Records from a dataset
▬▬▬▬▬▬▬▬▬▬

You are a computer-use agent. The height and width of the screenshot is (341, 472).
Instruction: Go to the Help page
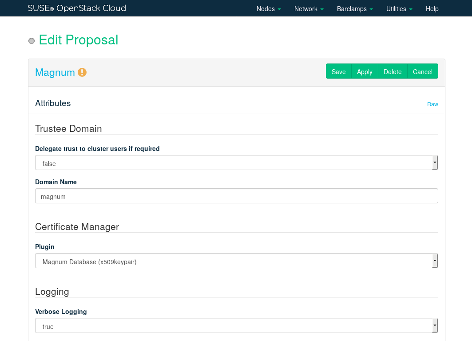point(432,9)
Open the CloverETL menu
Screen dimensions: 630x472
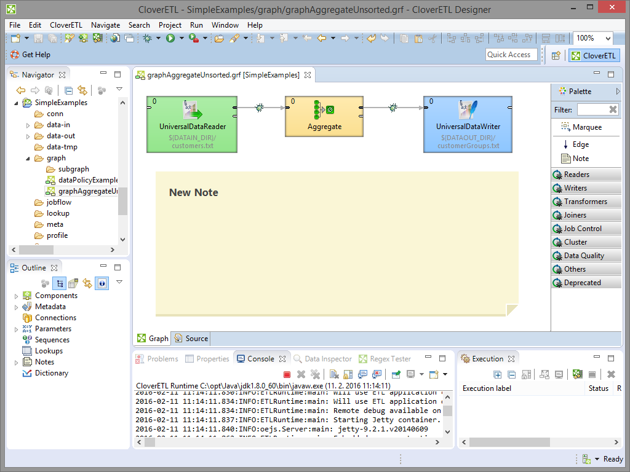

▬▬▬▬▬▬▬▬▬▬

*Task statement*: The exact lines from the one containing "Instruction: Go to the Help page" through the end of the data are to be copied, with both ends kept and pictures left out.

*Output below*:
Instruction: Go to the Help page
point(432,9)
Open the CloverETL menu
Screen dimensions: 630x472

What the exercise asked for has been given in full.